WORK REQUIRED → Below are some records; output exactly the lines from the line with "The width and" to the line with "Select the Gemeinde Lahntal breadcrumb tab", both ends kept, and nothing more.

RECORDS FOR THIS EXERCISE →
BEGIN

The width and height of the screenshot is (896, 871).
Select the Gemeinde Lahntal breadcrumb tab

END
BEGIN

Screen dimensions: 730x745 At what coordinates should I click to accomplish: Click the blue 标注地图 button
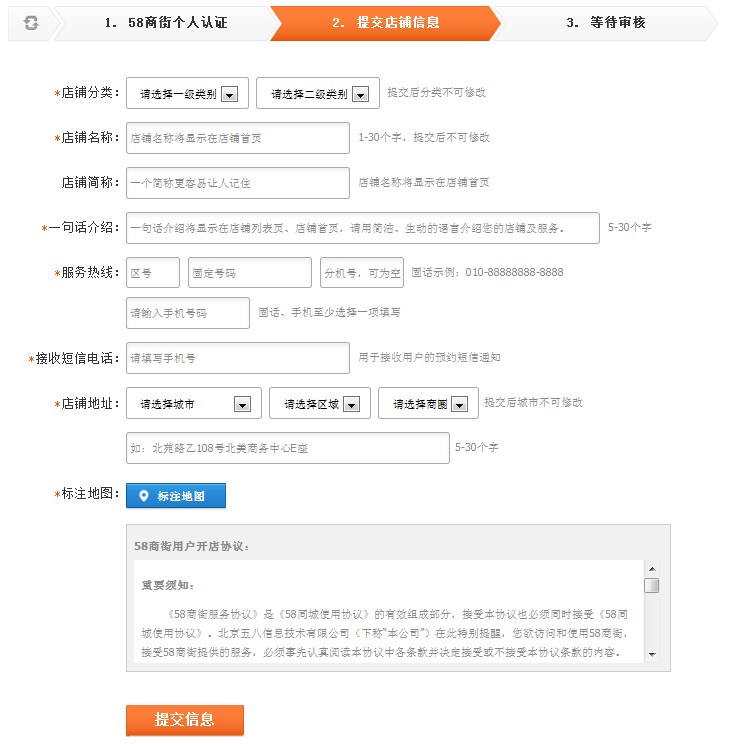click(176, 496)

END
BEGIN

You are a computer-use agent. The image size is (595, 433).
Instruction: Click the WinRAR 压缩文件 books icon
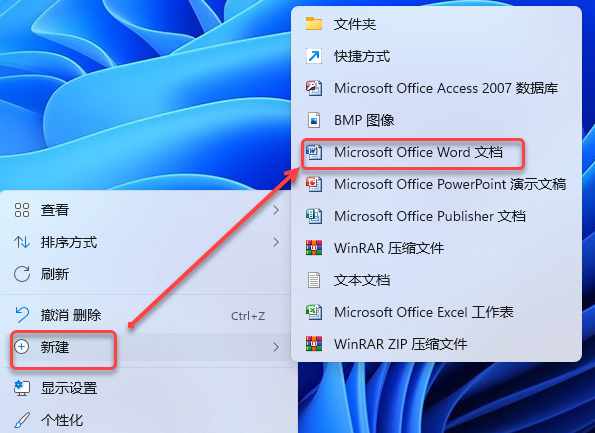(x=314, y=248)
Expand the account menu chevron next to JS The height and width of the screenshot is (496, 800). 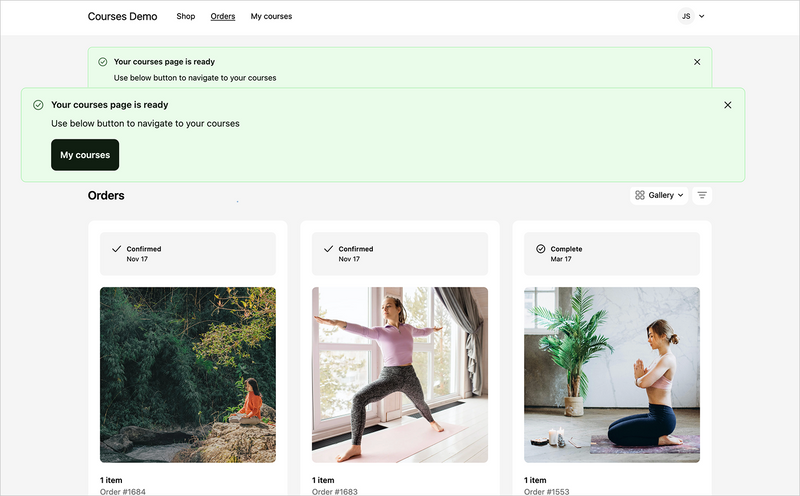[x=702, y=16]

END

ANSWER TO THIS PROBLEM →
The width and height of the screenshot is (896, 871).
Select the Gemeinde Lahntal breadcrumb tab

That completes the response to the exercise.